§ **PROBLEM DETAILS**: Find the line that holds "How do I perform: Click", then repeat it and each line below it word for word through the end of the listing, leaving out pictures.

§ **DATASET ENTRIES**:

++++++++++++++++++++

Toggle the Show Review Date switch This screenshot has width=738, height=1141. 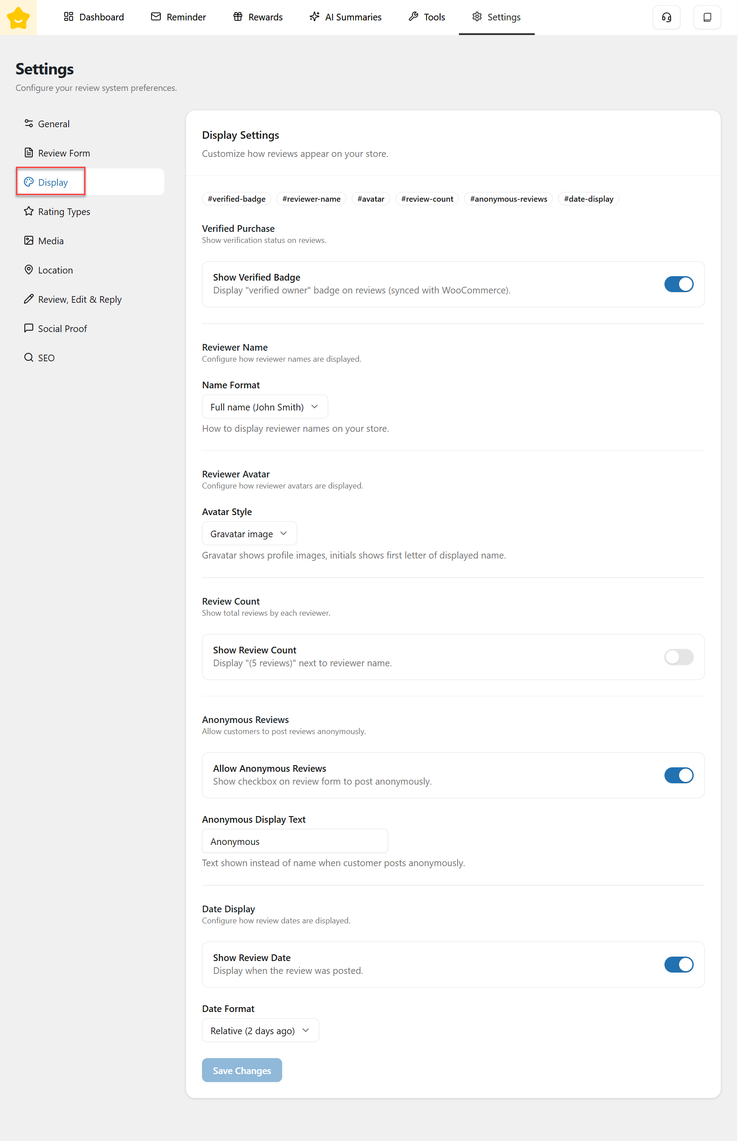tap(678, 965)
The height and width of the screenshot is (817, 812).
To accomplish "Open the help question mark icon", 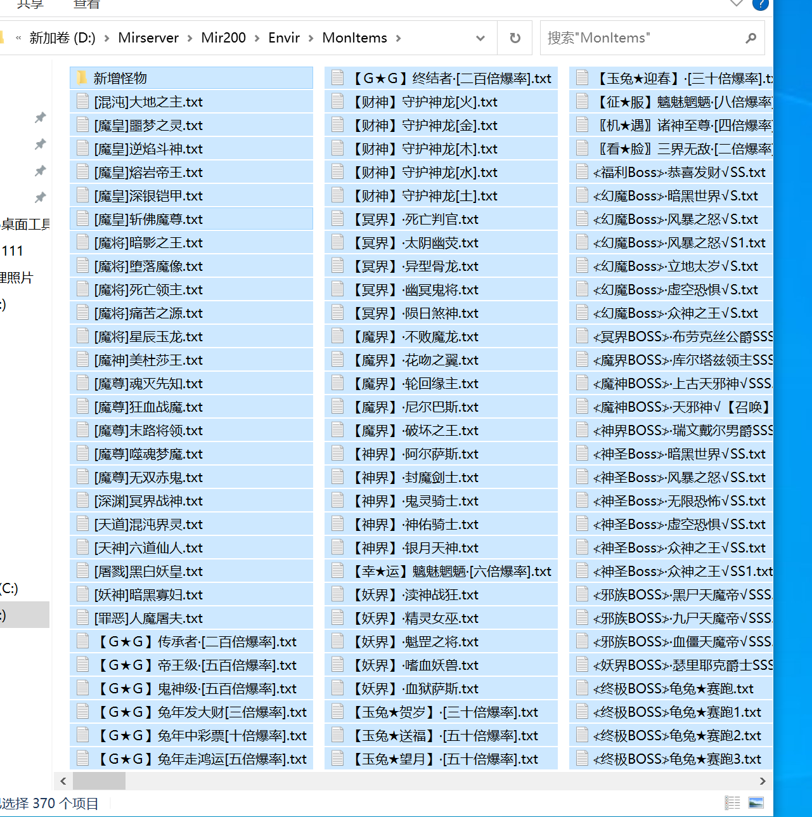I will coord(761,4).
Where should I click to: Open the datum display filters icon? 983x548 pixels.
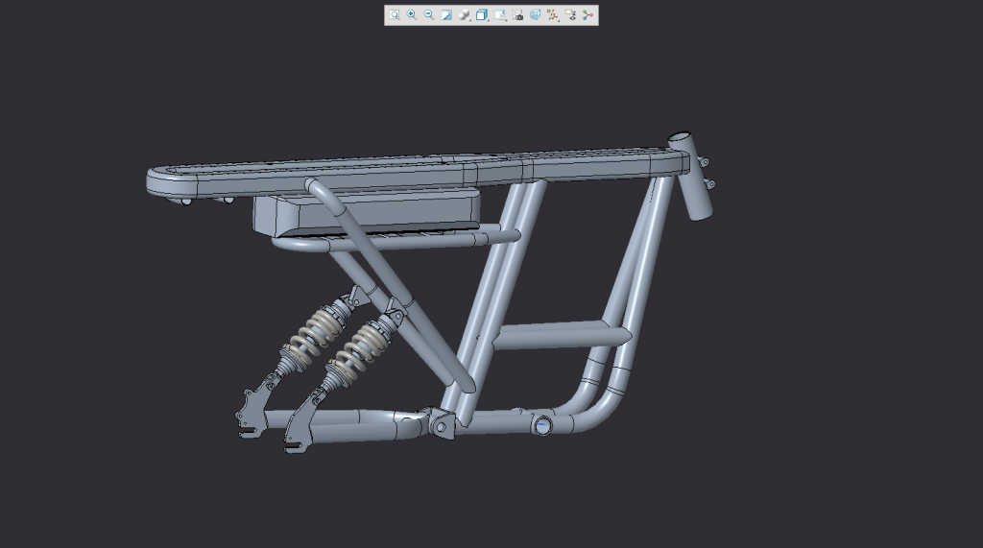pyautogui.click(x=553, y=14)
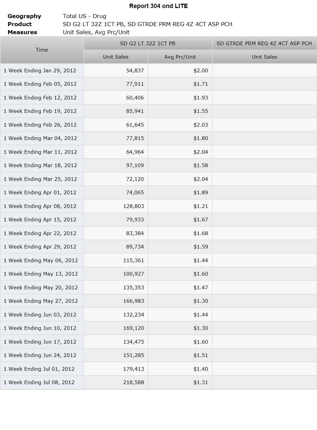Click the Time column header
The height and width of the screenshot is (430, 317).
click(42, 50)
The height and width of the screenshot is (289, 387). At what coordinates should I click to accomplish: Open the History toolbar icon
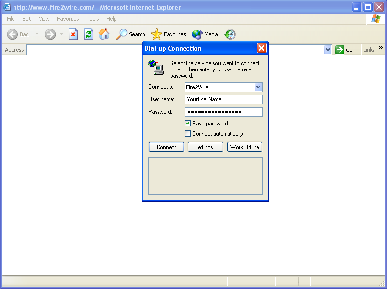(230, 34)
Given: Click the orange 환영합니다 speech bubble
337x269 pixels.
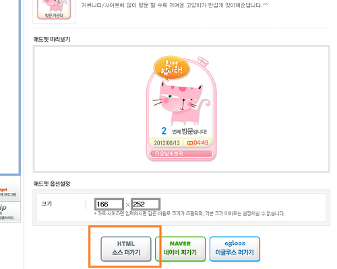Looking at the screenshot, I should click(x=172, y=68).
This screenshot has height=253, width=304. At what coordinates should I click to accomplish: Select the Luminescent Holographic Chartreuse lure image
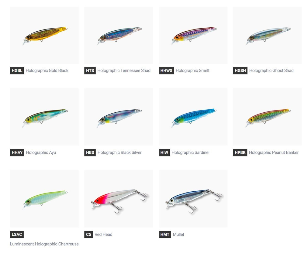44,199
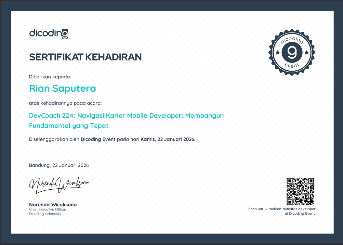Click 'Fundamental yang Tepat' title line

tap(69, 126)
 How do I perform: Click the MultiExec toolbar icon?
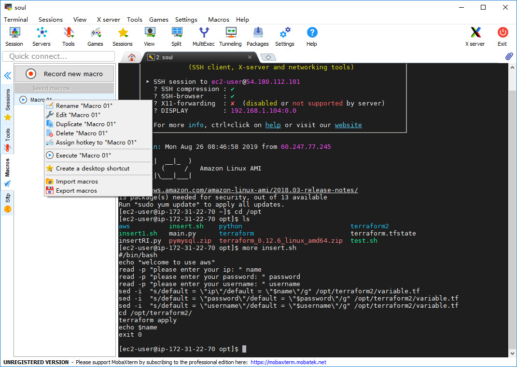[204, 37]
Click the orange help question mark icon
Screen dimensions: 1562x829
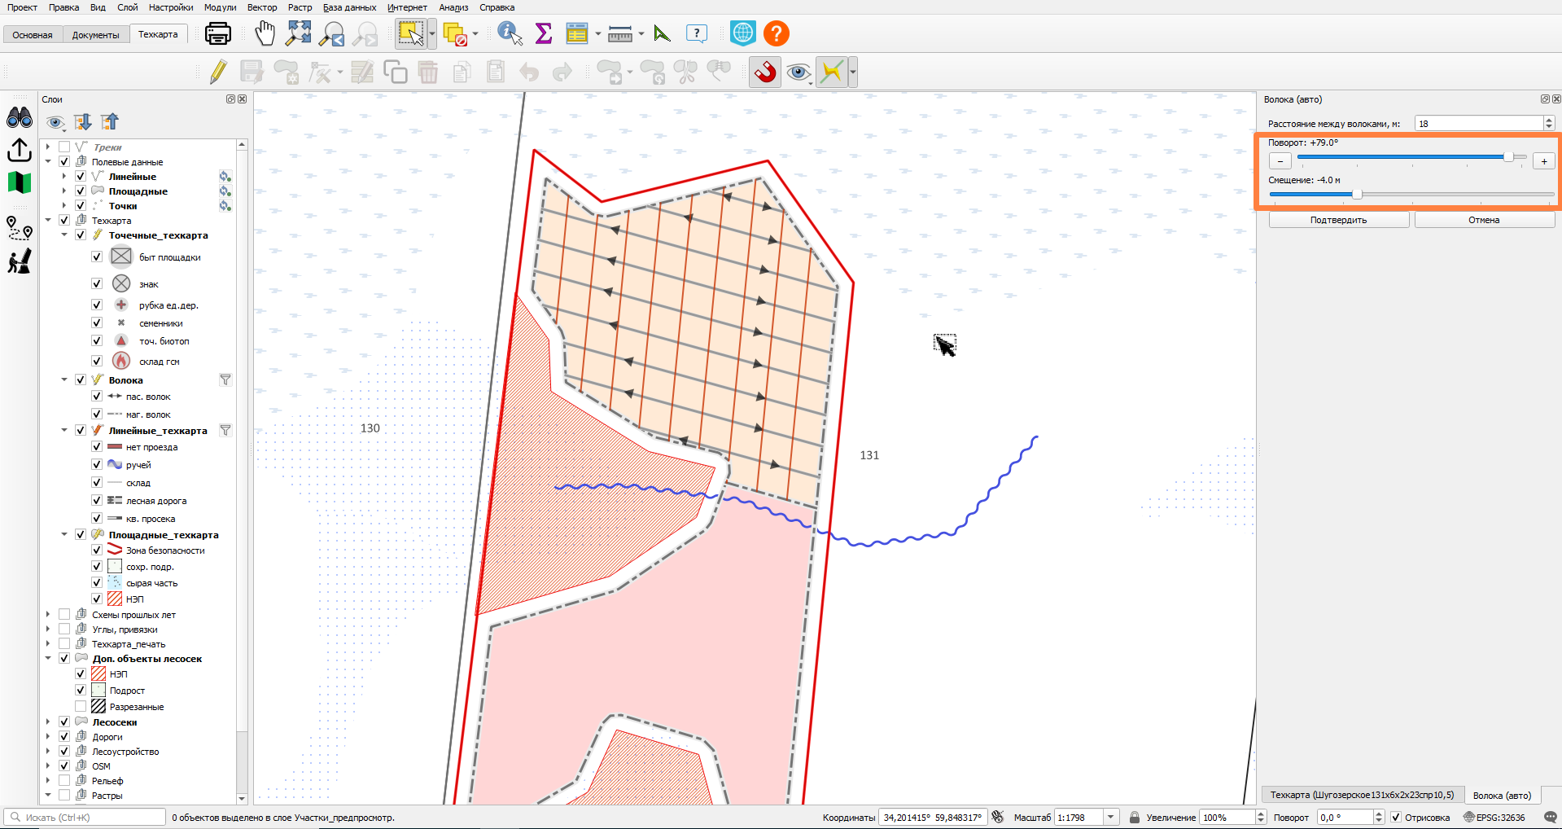[777, 33]
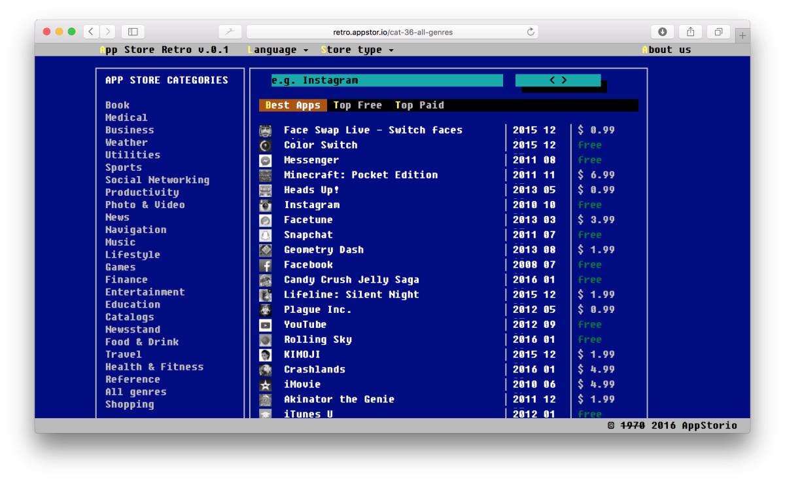
Task: Click the Safari share icon
Action: [x=690, y=31]
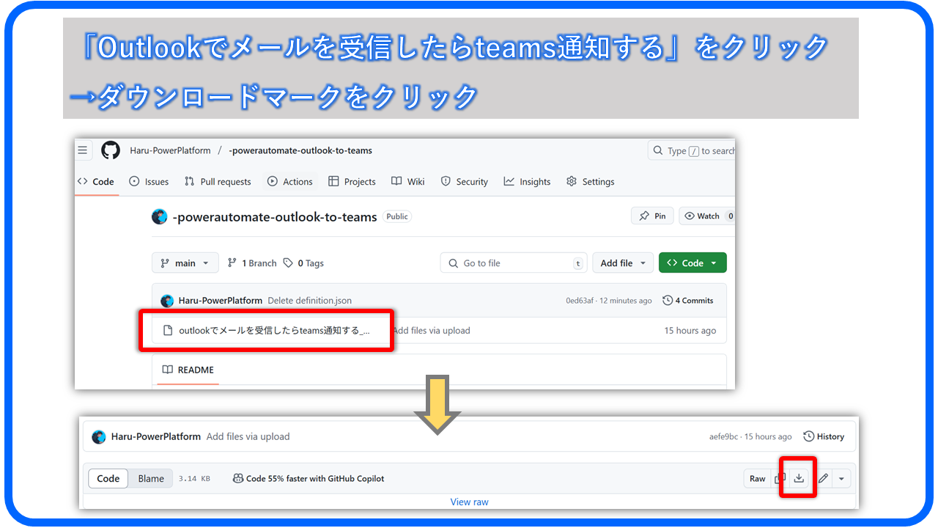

++++++++++++++++++++

§ **ANSWER TO THIS EXERCISE**:
 How do I perform: Click the MultiExec toolbar icon?
[204, 37]
Click the orange help question mark icon
Screen dimensions: 1562x829
[777, 33]
Task: Click the Safari share icon
Action: [x=690, y=31]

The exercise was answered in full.